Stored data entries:
·····

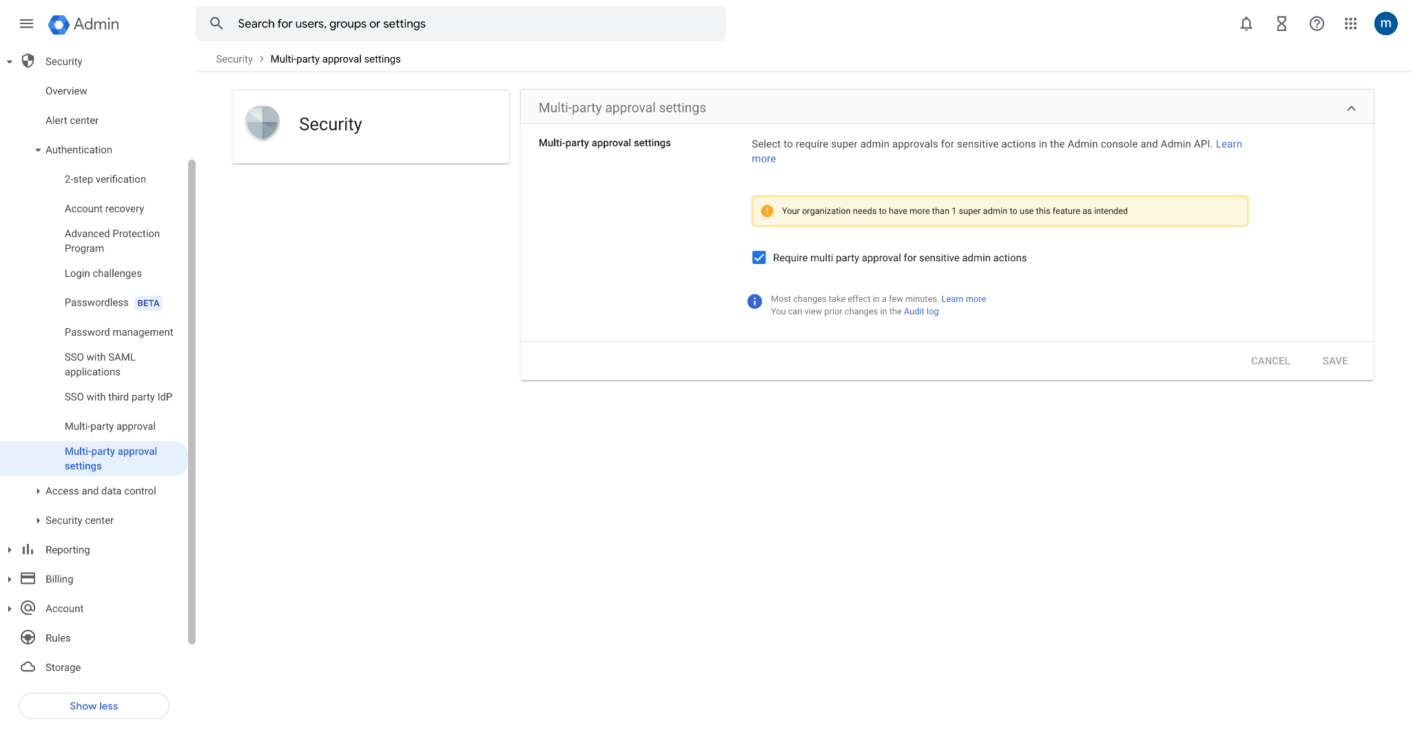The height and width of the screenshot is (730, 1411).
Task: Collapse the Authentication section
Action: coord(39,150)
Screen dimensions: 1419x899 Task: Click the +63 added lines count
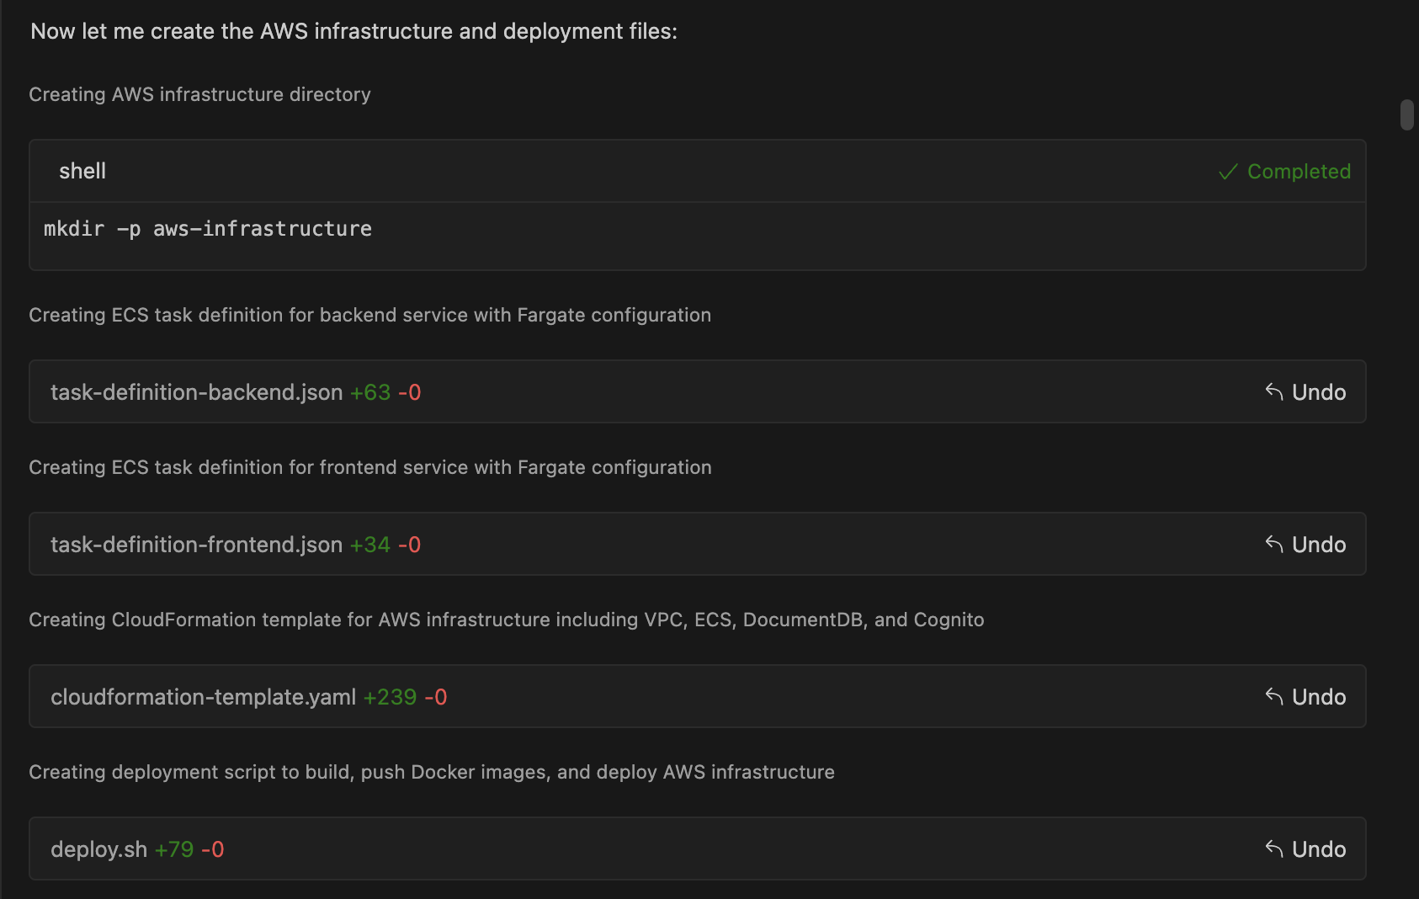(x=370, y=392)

·····

Without the pictures, repeat exactly the lines running from the line containing "Screen dimensions: 1419x899" through the end of the data, both ends included.

Screen dimensions: 1419x899 Task: Click the +63 added lines count
(x=370, y=392)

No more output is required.